I offered the following way to encode it in WAC+n3

{ ?i a foaf:Agent } => {
   [] a :Authorization;
     :accessToClass [ 
        a owl:Restriction;
        owl:onProperty iana:author
        owl:hasValue ?i ];
     :mode :Write;
     :agent ?i
}

Given this we can look at Delete and Create modes, whilst keeping the use cases proposed.

elf-pavlik commented 3 years ago

My emphasis. The request would not be successful, it would have been denied with a 403, so it would still be compliant with LDP.

I find it problematic that the access mode on a given resource doesn't have an unambiguous mapping to operations that can be performed on that resource.
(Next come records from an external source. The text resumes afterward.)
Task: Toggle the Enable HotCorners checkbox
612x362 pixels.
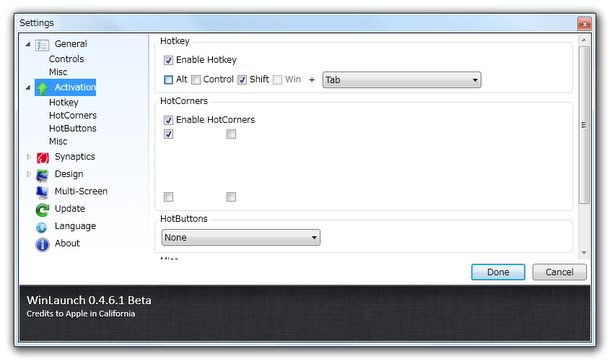Action: click(x=168, y=120)

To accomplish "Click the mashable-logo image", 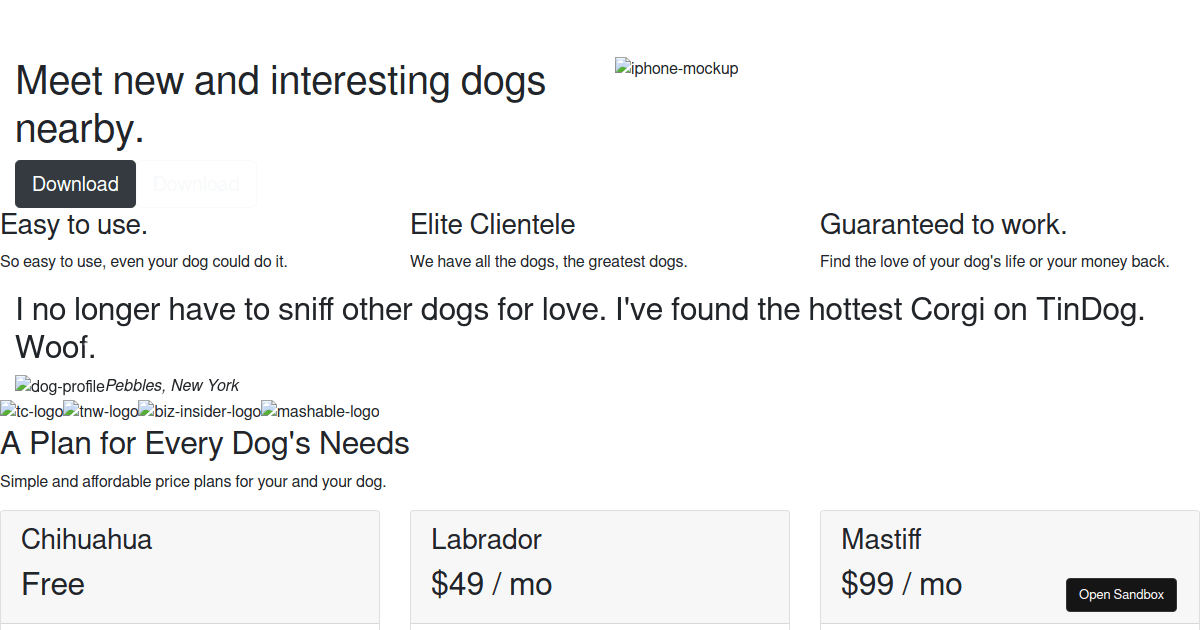I will pos(320,411).
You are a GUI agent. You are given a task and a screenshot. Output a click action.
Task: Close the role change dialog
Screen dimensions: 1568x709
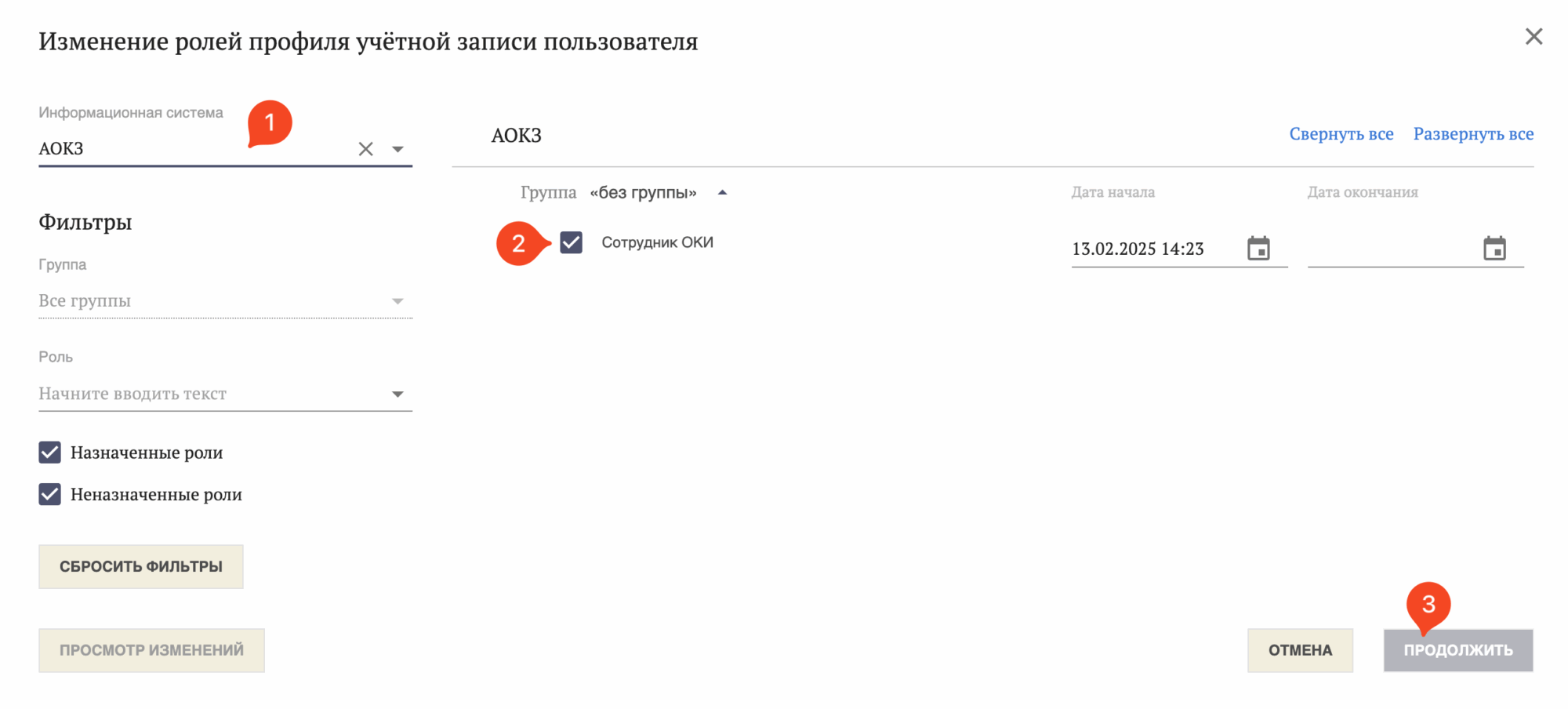tap(1534, 37)
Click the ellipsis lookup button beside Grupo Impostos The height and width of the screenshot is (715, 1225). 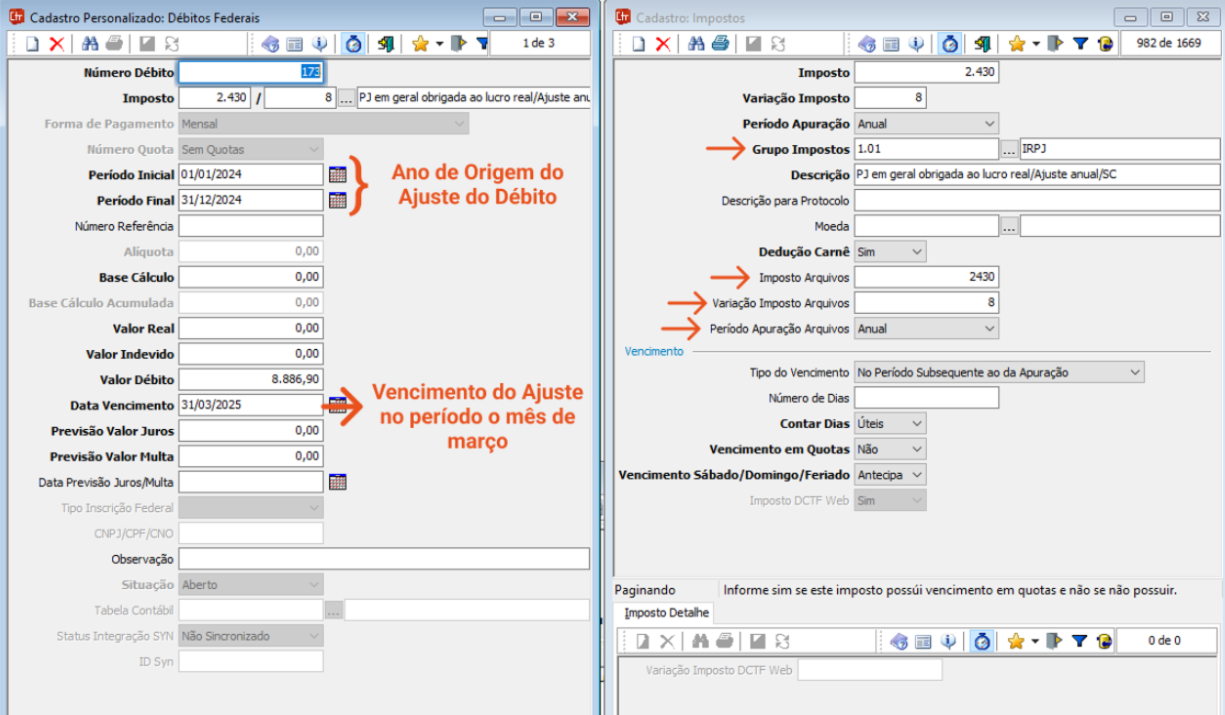[1009, 150]
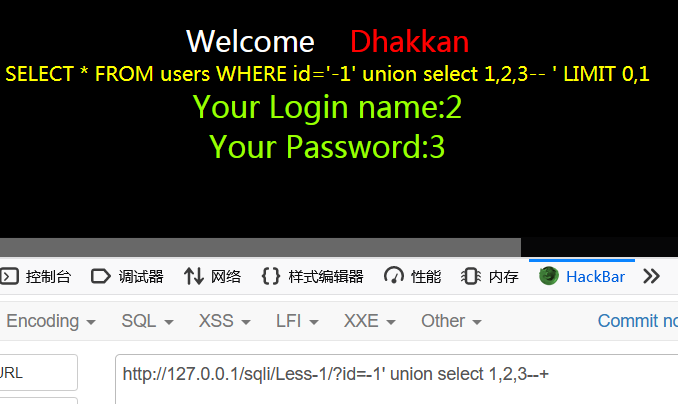
Task: Click the Memory chip icon
Action: click(x=471, y=276)
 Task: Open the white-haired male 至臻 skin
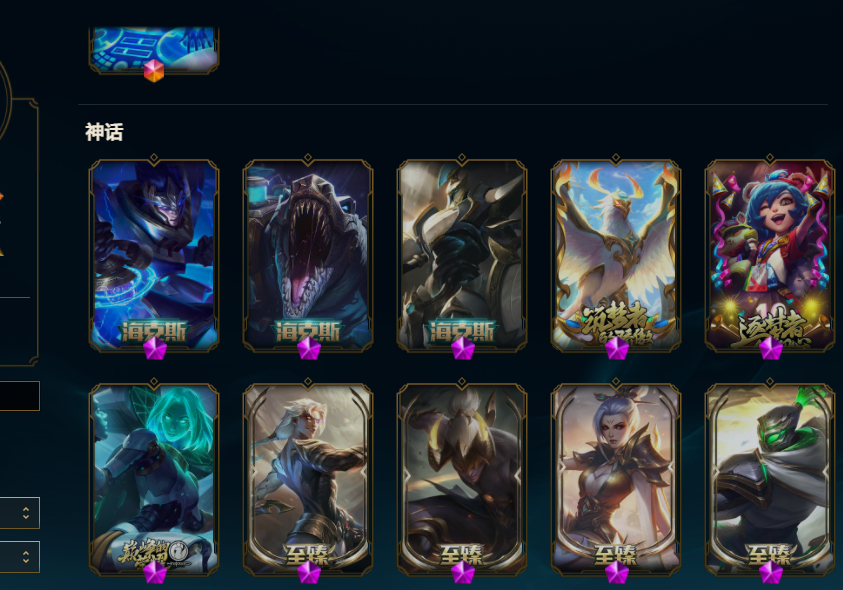click(308, 479)
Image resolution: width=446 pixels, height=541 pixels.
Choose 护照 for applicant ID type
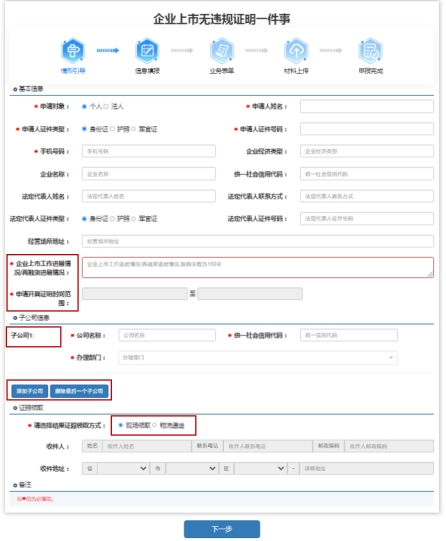(112, 129)
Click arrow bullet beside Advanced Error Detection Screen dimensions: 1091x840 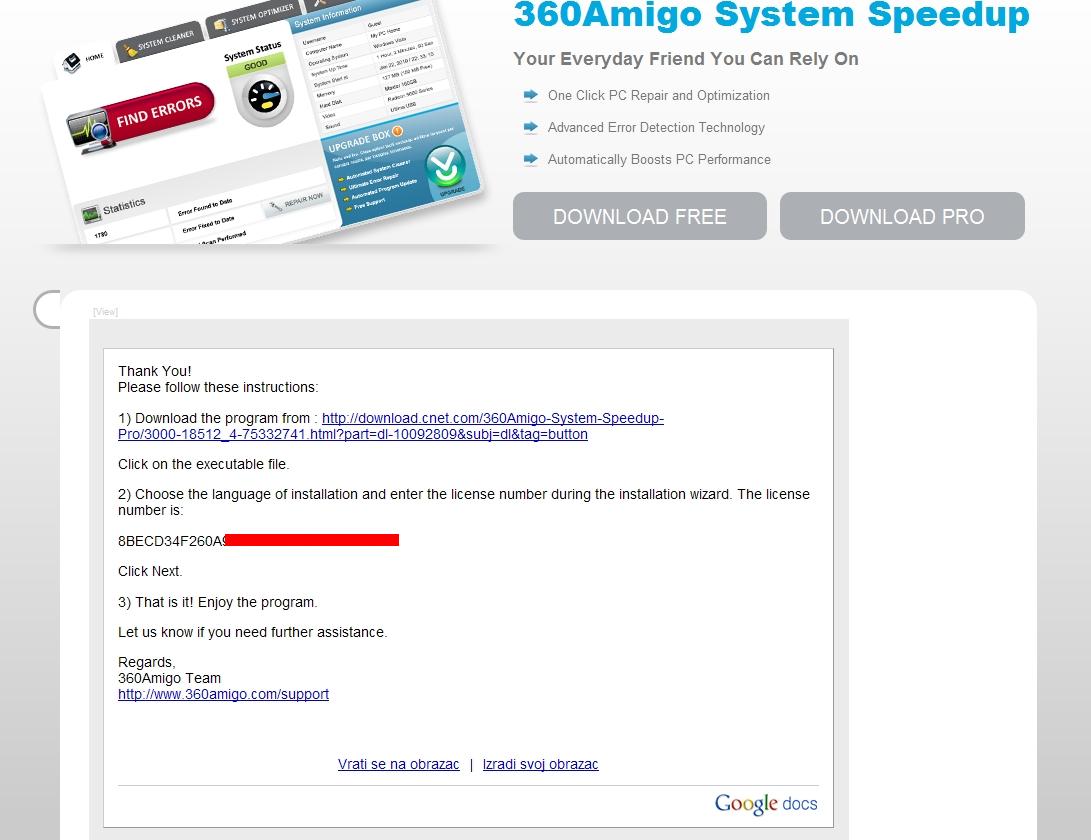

So to know if resource R contained in container C can be deleted one needs to take into account access mode to container C.

As I mentioned during the last meeting, in the interop panel we need to communicate to an agent who receives access, what they can access, and what operations they can perform (or modes that map to operations). If we think of an access matrix below WAC / ACP collapses it on resources why Data Grants collapse the same access matrix on the Agent (user)

access matrix

We actually quite heavily rely on granting user access to create/update/delete resources in the container but not updating the client-managed triples in the container itself. Of course, the server can still manage the containment triples.

I'd like to see if we can define unambiguous operations on a single resource and see how authorization systems can construct policies using those granular operations. At the same time authorization system would need to ensure that policy is consistent. So if we follow the example we discussed, if resource R in container C has Delete operation allowed to any agent, the container C itself must have Remove containment triple operation allowed to the server itself. Otherwise, the policy would be inconsistent and the authorization system doesn't do its job.

I think having those very granular operations should be enough on the protocol level for authorizations systems to build some higher-level ways to express policies, which can include more abstract access modes. Once again, the authorization system would stay responsible that applied policies stay consistent.